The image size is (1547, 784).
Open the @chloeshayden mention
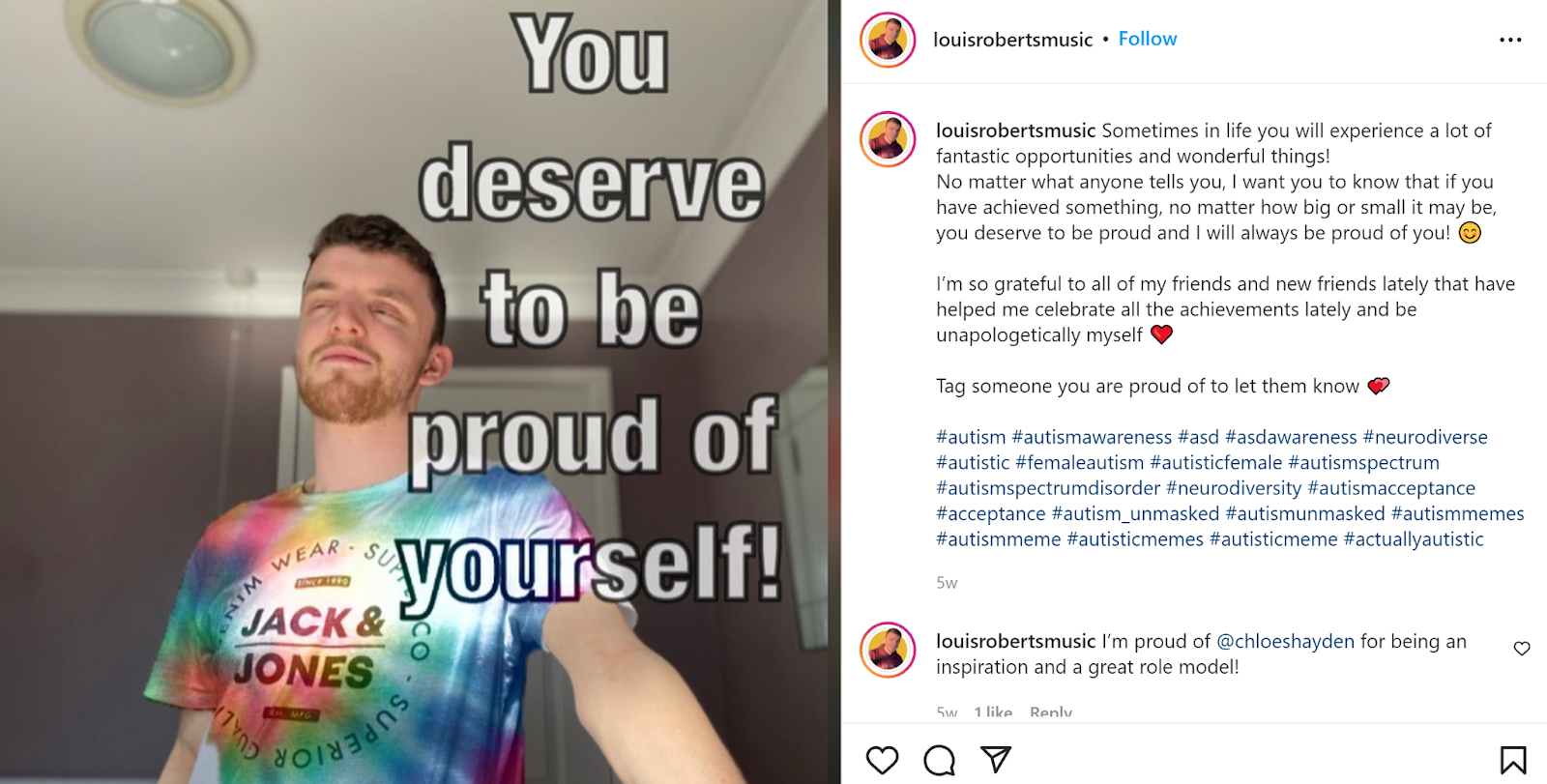(x=1285, y=641)
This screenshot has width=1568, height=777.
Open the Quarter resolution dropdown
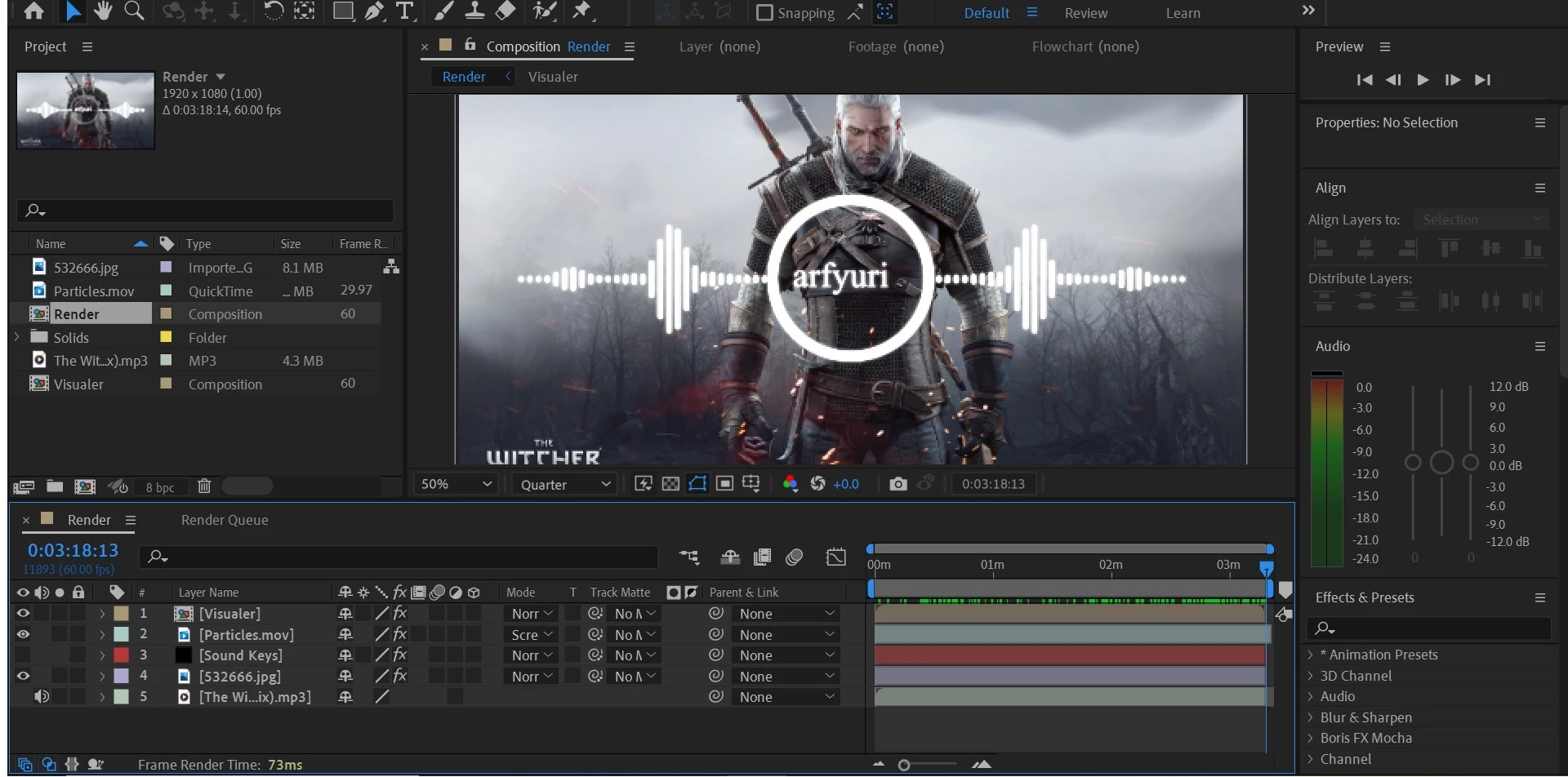pos(565,484)
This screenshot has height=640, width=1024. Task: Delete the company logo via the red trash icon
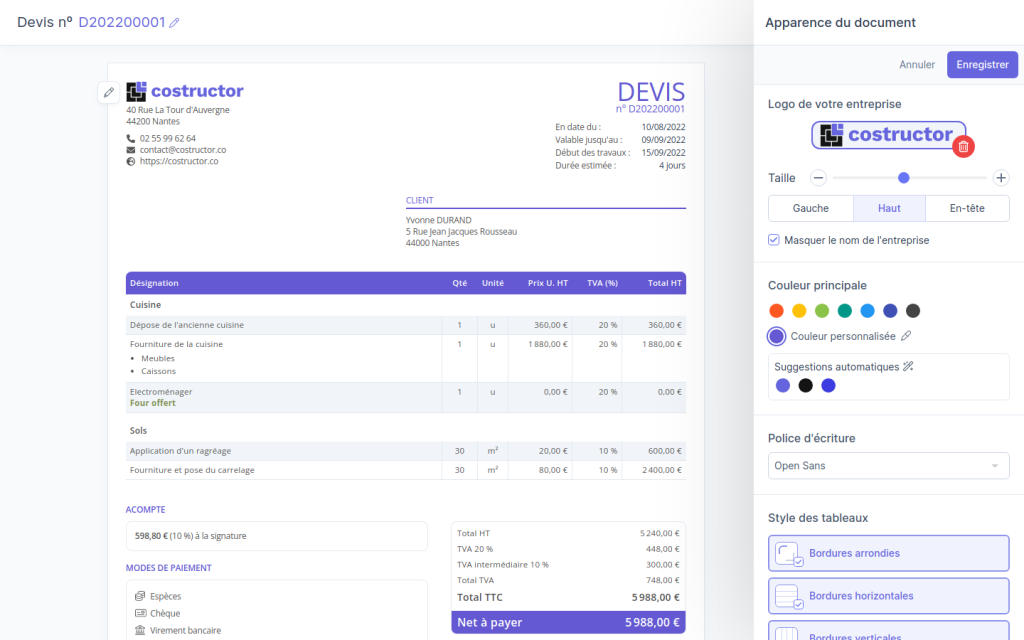pos(963,146)
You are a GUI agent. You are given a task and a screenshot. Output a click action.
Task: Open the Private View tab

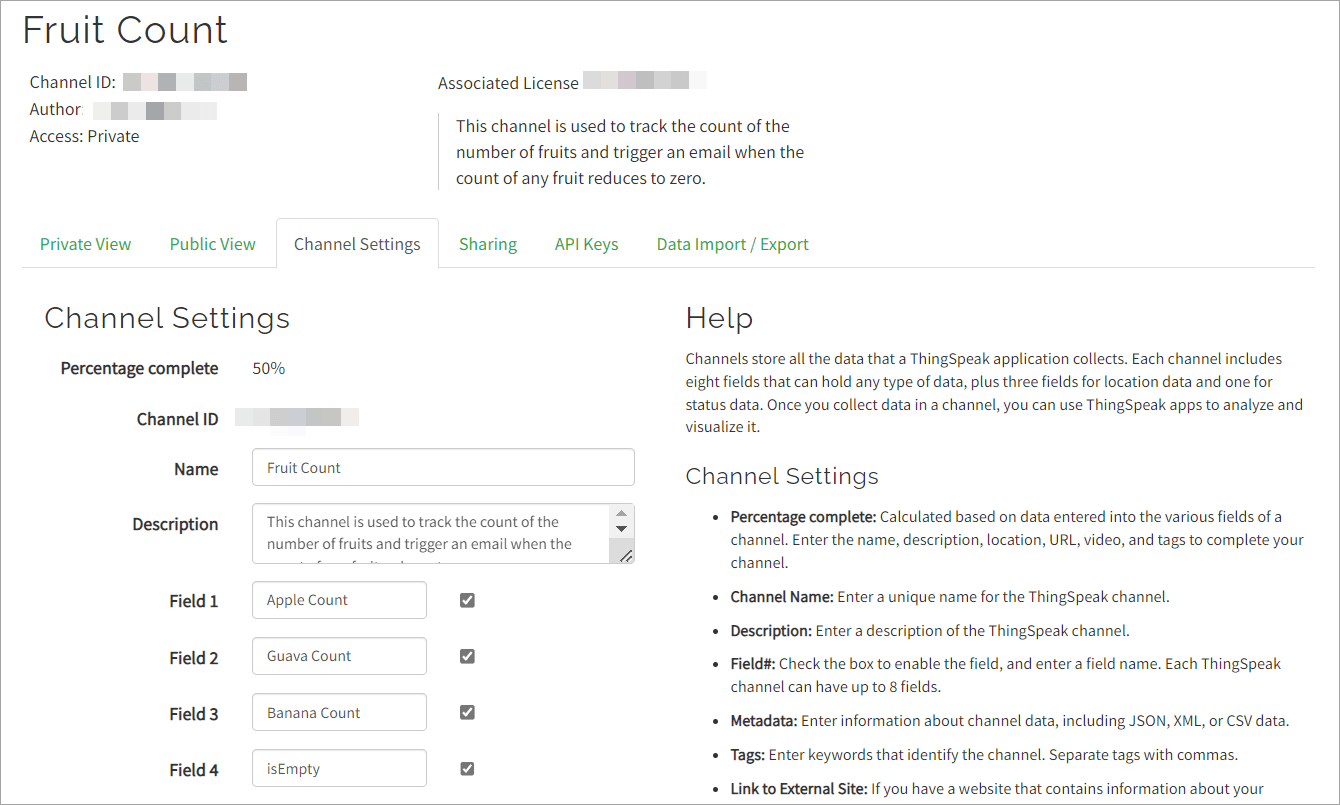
____________________
§ WHAT TO WORK ON: Could you write out exactly the lines from the line containing "You are a GUI" to the end of the material, and nothing else? No pictures belong in the copy.

§ EXERCISE ANSWER:
You are a GUI agent. You are given a task and a screenshot. Output a click action.
Task: Open the Private View tab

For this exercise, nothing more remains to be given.